**Source text:**
◆ ◆ ◆

By Dr Bruce Mann
The 86th iSimangaliso surf-zone fish monitoring and tagging field trip was conducted at Sodwana Bay from 9-11 February 2021. Weather conditions were near perfect on the first two days (Tuesday and Wednesday), but the swell increased to over 4 m on Thursday and by Friday it was unfishable (and undriveable) with a huge swell, strong wind and driving rain. We therefore unfortunately had to call the trip off a day early. The swell ranged from about 1 m on the first two days to over 4 m and the water temperature was a very warm 28ºC. Due to the COVID-19 pandemic, we dropped the size of the team to six anglers to ensure adequate social distancing. The team included Arthur Mann, Ralph Riggien, Kevin Rudolph, James Turner and team leaders Rob Kyle and me.

◆ ◆ ◆

**Supplied material:**
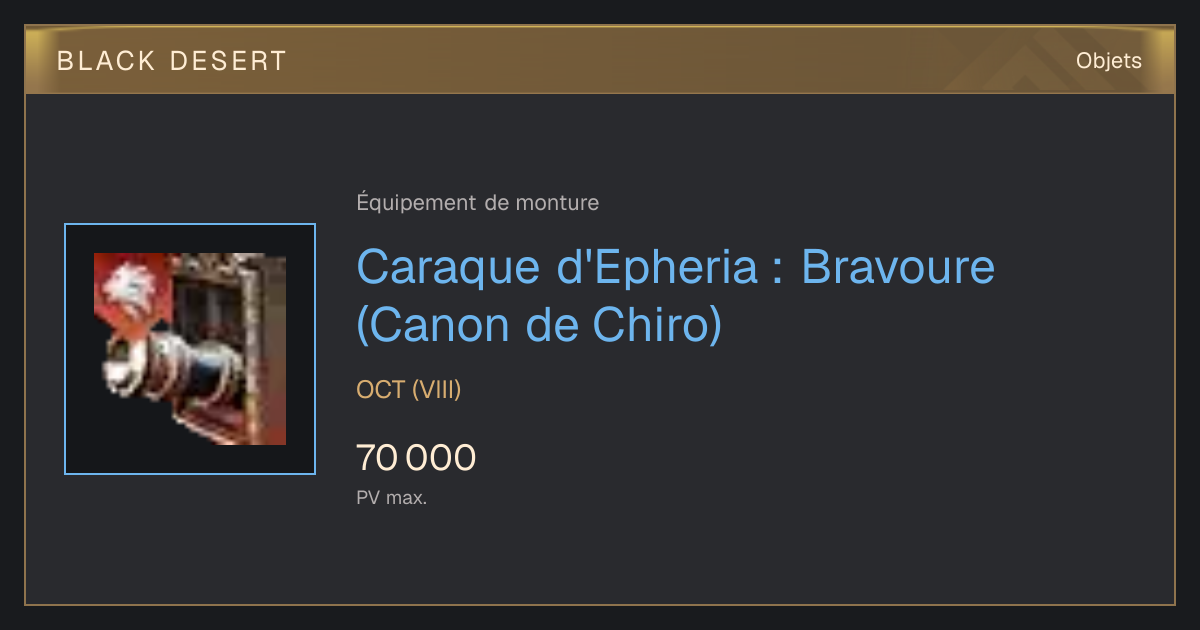Click the Équipement de monture category text
This screenshot has width=1200, height=630.
[x=478, y=203]
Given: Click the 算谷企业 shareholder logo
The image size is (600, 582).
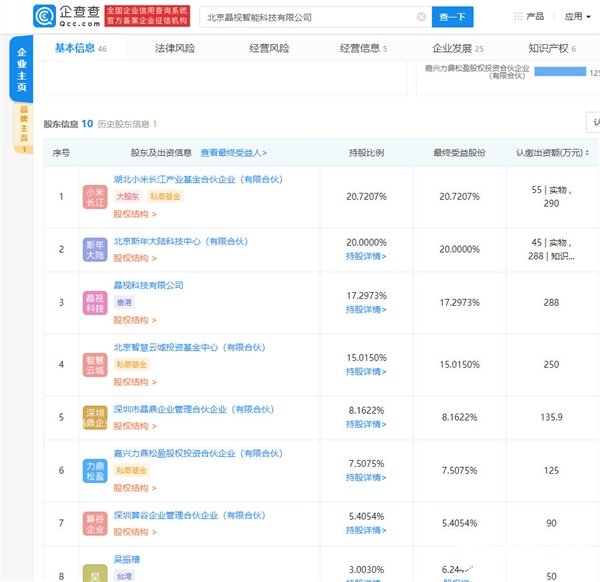Looking at the screenshot, I should (x=95, y=523).
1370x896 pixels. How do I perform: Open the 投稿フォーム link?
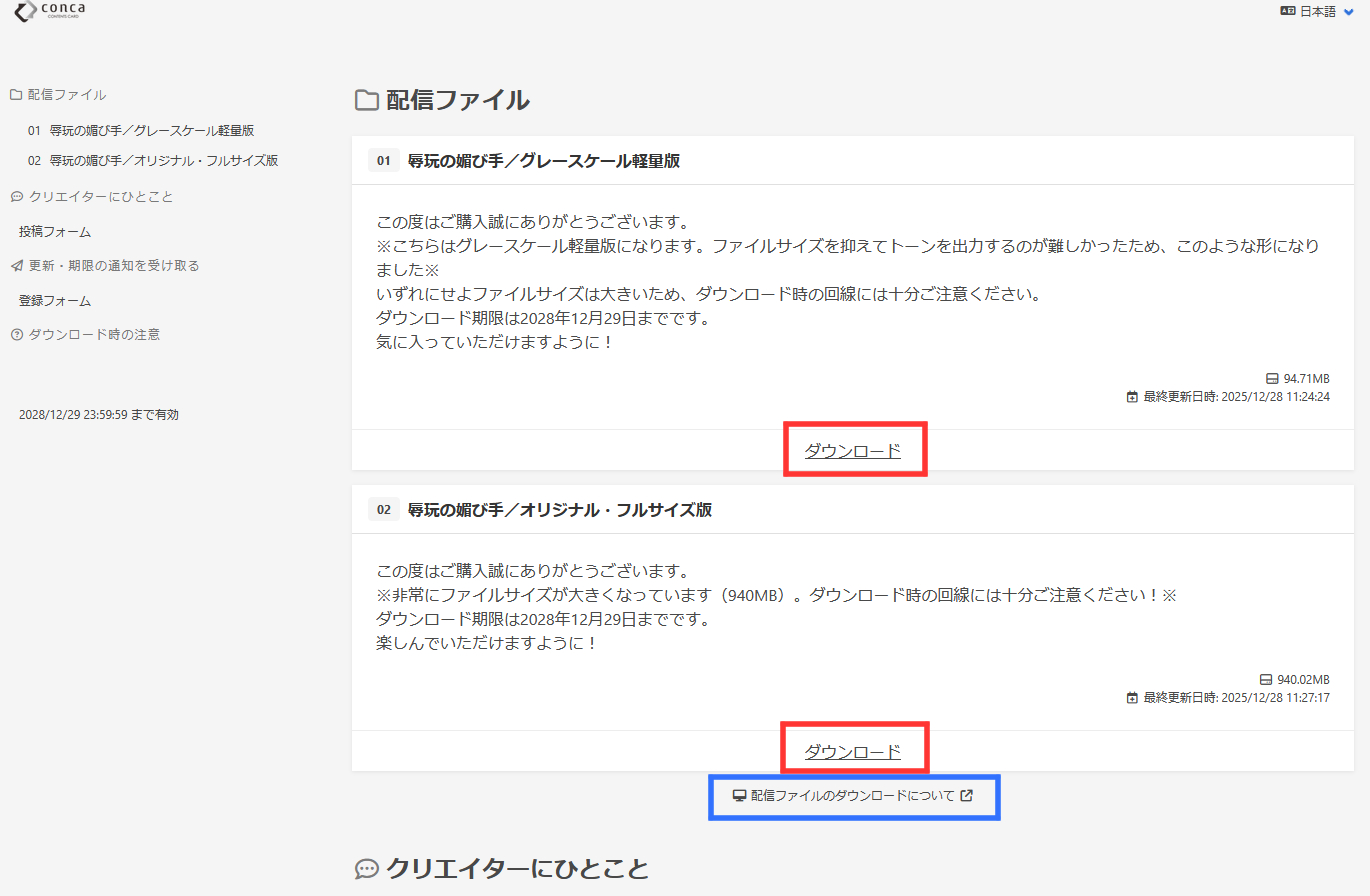coord(55,232)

◆ ◆ ◆

**Work to be completed:**
List every day of the week named in the fish monitoring trip report above.

**Answer to this task:**
Tuesday, Wednesday, Thursday, Friday